Finance professionals felt a little more upbeat about the world economy in the first quarter of the year, according to a survey from the Association of Chartered Certified Accountants and the Institute of Management Accountants.
The Q1 2023 Global Economics Conditions Survey found confidence among their members rising for the third quarter in a row, though it's still lower than a year ago.
The two "fear'' indices improved over the fourth quarter of last year, reflecting a lower level of concern among the respondents that their customers and suppliers may go out of business. Worries about suppliers have declined to the lowest level since 2020. While new orders have gone flat in the first quarter, the survey indicated improvements in both employment and capital expenditures.
"The global economy entered 2023 with more momentum than many had expected," Jamie Lyon, head of skills, sectors and technology at ACCA, said in a statement. "Confidence has risen as business comes to terms with the fallout from the Russian-Ukraine war. The economic climate has been helped by a faster-than-expected relaxation of China's zero-COVID policies, and more normal energy prices in Europe, that should help to reduce headline inflation and may bring about a pause in central banks' tightening of monetary policy, but there are still some downside risks that may prevail."
While the level of global new orders is flat, one factor sustaining the rebound in confidence could be the decline in the level of concern about increased costs. Cost pressures appear to have peaked, but they're still far above the survey’s historic median. Commodity prices remain subdued, even though Europe has seen natural gas prices return to levels before Russia invaded Ukraine.
"Looking at the change in the GECS Confidence Indices over the quarter, what stands out is the 30-point improvement in confidence in Western Europe," Loreal Jiles, vice president of research and thought leadership at IMA, said in a news release. "However, this good news was not limited to Europe; Asia-Pacific, North America and South Asia also registered an improvement. This was a broad-based pick-up, with the exception of Africa and the Middle East."

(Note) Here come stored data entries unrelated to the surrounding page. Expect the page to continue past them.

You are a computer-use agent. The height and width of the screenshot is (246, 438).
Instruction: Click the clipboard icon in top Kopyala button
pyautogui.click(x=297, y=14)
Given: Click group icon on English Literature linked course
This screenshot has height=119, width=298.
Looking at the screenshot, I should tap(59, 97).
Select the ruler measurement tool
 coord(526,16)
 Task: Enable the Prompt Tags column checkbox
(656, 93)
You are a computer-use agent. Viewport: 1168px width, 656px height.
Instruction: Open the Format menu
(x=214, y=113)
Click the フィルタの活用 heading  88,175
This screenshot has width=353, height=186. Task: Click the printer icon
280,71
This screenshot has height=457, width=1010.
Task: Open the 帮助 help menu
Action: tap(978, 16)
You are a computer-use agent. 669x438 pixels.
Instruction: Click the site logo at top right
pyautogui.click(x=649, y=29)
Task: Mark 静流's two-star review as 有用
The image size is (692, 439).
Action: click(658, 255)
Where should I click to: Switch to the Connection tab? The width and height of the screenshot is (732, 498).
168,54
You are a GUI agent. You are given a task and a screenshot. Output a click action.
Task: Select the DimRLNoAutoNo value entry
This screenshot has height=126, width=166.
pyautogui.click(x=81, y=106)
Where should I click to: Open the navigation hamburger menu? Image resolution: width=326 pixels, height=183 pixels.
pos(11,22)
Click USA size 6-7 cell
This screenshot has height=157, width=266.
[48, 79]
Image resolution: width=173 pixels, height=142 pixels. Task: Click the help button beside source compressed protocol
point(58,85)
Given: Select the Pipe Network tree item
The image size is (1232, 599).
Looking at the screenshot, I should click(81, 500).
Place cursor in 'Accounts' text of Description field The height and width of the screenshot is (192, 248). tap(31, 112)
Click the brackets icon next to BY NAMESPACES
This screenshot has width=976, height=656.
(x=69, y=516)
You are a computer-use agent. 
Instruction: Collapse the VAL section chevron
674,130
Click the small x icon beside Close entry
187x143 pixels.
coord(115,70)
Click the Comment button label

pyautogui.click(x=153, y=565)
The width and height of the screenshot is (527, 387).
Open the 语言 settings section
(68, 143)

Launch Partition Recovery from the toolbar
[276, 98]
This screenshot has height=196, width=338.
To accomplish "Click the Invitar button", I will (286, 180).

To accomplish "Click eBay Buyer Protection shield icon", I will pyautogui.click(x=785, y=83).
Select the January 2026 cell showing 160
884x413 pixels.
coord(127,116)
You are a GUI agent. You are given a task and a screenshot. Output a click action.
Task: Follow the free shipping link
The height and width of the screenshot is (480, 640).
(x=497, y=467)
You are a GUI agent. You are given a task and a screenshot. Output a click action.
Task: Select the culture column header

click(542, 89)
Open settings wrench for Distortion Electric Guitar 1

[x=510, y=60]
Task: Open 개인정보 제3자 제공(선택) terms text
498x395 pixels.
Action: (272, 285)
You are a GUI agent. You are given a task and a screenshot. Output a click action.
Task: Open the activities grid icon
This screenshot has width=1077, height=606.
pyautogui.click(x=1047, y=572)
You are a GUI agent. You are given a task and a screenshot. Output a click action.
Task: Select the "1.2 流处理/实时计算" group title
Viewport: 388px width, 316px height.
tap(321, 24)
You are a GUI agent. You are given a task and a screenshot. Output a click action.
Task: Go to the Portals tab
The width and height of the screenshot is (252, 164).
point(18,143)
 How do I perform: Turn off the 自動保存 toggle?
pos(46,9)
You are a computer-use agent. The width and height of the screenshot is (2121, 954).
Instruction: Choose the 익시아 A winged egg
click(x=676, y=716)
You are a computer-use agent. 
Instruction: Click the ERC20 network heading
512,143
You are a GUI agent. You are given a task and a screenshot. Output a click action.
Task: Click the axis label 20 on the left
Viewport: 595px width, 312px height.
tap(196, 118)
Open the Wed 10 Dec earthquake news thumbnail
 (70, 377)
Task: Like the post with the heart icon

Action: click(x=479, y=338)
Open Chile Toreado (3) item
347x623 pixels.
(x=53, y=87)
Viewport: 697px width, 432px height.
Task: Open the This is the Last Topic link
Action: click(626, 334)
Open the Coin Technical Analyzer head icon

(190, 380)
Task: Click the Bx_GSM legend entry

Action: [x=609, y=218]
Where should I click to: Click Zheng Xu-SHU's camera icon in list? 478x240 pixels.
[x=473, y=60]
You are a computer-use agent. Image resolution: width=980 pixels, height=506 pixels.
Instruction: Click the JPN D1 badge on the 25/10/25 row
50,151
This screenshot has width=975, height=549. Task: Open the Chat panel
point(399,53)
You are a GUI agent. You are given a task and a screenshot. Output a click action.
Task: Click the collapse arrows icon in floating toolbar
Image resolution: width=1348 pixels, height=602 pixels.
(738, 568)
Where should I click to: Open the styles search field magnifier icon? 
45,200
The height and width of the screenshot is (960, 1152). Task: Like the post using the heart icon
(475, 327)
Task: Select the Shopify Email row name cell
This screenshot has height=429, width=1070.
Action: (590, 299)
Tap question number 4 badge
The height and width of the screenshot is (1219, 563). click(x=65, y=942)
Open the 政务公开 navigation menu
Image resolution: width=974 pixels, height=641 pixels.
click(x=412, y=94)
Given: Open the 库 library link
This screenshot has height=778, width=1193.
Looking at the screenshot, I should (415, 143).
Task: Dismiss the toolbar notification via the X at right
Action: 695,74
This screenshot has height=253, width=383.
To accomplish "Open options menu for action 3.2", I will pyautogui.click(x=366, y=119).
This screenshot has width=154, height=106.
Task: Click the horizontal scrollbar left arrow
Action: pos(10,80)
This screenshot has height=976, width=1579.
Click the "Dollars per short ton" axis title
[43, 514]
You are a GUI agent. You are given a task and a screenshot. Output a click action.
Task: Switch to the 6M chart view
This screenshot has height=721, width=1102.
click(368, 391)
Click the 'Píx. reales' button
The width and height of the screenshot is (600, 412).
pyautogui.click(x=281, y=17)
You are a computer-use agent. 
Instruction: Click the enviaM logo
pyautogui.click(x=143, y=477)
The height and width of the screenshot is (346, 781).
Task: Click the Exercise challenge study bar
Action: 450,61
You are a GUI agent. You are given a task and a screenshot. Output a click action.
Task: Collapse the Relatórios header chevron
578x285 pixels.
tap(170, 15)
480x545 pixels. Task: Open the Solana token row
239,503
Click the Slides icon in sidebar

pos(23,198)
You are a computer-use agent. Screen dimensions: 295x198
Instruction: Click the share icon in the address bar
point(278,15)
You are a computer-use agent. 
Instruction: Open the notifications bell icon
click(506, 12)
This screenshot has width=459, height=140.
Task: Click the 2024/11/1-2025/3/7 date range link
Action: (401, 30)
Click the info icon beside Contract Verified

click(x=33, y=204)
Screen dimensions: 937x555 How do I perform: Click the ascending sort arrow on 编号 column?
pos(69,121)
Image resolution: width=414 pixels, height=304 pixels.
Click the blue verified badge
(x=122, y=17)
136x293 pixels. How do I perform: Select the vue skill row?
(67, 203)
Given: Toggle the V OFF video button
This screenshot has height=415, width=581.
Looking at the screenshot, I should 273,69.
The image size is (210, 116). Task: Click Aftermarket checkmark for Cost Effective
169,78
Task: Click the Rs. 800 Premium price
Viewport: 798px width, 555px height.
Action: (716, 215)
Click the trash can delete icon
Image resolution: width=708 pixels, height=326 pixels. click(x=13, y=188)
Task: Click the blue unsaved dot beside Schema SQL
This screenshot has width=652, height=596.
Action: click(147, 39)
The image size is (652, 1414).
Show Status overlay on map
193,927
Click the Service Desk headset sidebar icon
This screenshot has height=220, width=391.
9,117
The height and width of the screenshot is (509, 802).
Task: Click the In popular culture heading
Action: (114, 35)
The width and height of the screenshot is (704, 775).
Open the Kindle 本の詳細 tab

Global confidence has edged up for the third quarter in a row, not only because cost concerns have eased, but also as worries about accessing finance and securing prompt payment have dropped.
Reports of problems with prompt payments fell to the second lowest level in the survey's history. The improved macroeconomic conditions seem to have encouraged companies to revisit their capex and hiring plans. When asked how they planned to respond to the changing economic environment, the net balance of companies that plan to increase investment in capital and staff rose in Q1, as did the net balance of companies planning to increase job creation.
The report noted that recent data supports the idea that the U.S. economy may avoid a recession in 2023. "Service sector activity continues to expand at a decent clip, with the latest non-manufacturing Institute Supply Management survey index still above 55," said the report. "Many of the market indicators remain strong too. The payrolls data has surprised positively for almost a year now, and aggregate worker incomes are still growing at a robust quarterly annual pace of 6.5%. The lack of layoffs in the construction sector, which over the past year has faced one of the sharpest downturns in spending in U.S. post-war history, has been a surprise."